■ Exercise prompt
Update the stretch from the line containing "coordinates (416, 194)." through the line containing "zoom out is" by replacing "element" with "item", leaving all else unchanged. Give only those lines.

>> Start

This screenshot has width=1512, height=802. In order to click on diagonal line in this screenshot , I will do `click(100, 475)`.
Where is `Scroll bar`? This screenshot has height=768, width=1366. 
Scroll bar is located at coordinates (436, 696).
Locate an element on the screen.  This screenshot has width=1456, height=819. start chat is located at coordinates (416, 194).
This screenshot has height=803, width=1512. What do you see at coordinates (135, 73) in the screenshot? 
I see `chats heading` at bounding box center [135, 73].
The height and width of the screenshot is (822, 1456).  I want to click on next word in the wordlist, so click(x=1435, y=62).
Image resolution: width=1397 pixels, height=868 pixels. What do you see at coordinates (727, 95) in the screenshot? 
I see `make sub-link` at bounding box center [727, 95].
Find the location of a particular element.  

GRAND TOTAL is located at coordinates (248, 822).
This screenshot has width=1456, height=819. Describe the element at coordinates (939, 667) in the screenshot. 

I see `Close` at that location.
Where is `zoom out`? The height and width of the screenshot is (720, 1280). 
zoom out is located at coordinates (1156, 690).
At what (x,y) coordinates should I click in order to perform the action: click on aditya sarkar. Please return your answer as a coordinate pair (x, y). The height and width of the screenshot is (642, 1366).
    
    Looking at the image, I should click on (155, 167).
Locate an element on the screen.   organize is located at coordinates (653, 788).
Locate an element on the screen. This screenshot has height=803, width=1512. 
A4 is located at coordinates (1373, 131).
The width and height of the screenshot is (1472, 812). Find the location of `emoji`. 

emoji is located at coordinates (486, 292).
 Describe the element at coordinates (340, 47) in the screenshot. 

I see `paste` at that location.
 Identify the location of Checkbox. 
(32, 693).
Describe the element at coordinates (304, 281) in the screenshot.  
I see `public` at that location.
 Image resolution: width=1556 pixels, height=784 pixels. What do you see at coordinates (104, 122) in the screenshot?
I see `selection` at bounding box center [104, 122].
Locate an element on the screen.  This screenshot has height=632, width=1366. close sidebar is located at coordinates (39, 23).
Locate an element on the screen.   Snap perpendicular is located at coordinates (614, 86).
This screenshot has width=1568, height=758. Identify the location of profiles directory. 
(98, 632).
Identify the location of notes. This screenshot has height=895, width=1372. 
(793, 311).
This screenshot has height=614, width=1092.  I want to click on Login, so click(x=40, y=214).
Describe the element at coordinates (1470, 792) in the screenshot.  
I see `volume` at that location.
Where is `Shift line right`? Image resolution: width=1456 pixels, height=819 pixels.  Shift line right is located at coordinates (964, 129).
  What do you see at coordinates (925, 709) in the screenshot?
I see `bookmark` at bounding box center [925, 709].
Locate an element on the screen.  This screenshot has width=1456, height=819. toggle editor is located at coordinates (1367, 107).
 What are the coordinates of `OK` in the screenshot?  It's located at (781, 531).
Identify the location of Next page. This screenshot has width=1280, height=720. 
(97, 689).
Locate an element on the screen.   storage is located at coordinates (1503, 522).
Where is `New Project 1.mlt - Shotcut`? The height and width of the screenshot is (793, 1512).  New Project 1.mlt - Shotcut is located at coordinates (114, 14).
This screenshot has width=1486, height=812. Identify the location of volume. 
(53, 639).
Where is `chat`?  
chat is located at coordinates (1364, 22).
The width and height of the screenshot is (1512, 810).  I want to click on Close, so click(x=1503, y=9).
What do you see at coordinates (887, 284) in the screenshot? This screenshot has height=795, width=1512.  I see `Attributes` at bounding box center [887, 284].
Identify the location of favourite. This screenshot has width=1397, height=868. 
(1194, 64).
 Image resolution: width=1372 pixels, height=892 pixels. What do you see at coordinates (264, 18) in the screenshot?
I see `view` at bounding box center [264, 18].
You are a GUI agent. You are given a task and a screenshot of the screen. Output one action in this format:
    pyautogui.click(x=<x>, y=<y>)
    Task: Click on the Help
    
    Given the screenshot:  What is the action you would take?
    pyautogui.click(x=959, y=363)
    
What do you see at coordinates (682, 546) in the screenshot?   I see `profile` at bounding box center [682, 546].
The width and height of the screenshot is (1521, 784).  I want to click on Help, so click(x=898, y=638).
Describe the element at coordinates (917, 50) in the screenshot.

>> End

■ Result of this task
Locate an item on the screen.  This screenshot has width=1456, height=819. start chat is located at coordinates (416, 194).
This screenshot has height=803, width=1512. What do you see at coordinates (135, 73) in the screenshot? 
I see `chats heading` at bounding box center [135, 73].
The height and width of the screenshot is (822, 1456).  I want to click on next word in the wordlist, so click(x=1435, y=62).
Image resolution: width=1397 pixels, height=868 pixels. What do you see at coordinates (727, 95) in the screenshot? 
I see `make sub-link` at bounding box center [727, 95].
Find the location of a particular item.  

GRAND TOTAL is located at coordinates (248, 822).
This screenshot has width=1456, height=819. Describe the item at coordinates (939, 667) in the screenshot. 

I see `Close` at that location.
Where is `zoom out`? The height and width of the screenshot is (720, 1280). 
zoom out is located at coordinates (1156, 690).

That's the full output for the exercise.